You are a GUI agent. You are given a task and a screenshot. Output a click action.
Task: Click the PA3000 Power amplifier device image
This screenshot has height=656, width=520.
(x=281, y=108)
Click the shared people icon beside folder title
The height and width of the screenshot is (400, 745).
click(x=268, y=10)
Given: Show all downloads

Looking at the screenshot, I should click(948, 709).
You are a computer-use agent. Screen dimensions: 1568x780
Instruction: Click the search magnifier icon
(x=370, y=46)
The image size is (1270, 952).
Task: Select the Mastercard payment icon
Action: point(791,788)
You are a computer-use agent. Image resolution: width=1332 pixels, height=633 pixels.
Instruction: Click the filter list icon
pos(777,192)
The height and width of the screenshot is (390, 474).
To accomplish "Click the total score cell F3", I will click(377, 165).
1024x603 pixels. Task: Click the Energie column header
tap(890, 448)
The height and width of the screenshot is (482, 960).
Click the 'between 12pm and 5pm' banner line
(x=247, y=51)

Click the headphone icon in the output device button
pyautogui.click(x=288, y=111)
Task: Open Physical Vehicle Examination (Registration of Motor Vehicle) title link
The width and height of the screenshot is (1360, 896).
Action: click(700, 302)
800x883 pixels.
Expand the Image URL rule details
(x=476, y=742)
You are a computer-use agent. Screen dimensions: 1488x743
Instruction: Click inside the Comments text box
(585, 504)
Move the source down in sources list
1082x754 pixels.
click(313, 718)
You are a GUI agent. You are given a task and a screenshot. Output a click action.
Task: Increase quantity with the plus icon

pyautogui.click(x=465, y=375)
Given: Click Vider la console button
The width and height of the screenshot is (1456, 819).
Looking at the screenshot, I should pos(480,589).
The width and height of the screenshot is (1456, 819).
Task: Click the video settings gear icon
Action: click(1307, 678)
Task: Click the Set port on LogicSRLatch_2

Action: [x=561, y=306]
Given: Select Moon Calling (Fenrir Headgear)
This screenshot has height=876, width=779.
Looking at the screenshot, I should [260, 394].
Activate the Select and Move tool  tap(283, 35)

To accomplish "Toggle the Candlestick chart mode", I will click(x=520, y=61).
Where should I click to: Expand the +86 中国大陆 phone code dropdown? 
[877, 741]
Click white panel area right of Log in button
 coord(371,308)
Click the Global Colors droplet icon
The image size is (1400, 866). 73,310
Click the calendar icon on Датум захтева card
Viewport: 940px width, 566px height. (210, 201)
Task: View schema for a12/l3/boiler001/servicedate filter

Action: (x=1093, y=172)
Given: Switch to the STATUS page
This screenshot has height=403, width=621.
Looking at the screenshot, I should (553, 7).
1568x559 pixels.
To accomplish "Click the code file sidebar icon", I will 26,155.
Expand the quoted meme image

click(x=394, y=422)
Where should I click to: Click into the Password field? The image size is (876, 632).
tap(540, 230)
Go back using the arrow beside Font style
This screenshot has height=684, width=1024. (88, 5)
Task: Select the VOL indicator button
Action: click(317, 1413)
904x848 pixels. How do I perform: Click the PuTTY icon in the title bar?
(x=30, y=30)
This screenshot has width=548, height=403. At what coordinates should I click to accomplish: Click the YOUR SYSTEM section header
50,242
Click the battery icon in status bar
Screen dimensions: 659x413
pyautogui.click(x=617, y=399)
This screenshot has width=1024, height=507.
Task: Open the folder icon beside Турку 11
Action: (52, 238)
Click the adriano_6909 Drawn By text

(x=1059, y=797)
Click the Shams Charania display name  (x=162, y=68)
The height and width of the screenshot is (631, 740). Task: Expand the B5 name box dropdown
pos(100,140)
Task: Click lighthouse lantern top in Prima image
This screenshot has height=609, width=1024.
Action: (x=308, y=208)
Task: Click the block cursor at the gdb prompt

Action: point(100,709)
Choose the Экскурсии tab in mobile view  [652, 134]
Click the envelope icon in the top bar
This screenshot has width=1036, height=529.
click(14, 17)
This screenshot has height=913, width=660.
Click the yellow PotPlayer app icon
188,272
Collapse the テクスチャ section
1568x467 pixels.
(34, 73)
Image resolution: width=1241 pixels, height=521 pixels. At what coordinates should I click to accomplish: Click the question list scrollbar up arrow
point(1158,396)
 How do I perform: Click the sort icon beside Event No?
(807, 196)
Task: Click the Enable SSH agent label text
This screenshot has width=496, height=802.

● ASSIGNED TASK
Would you please copy all lines in the data that contain the word "agent"?

● RESPONSE TO THE EXERCISE
You are a GUI agent. You are given a task and a screenshot. Output a click action.
You are a computer-use agent. Screen dimensions: 1568x780
You are a computer-use agent. Image resolution: width=1332 pixels, height=633 pixels.
You are a computer-use agent. Screen dimensions: 1488x743
You are a GUI agent. You are given a task and a screenshot. Output a click action.
Task: Click the Enable SSH agent label text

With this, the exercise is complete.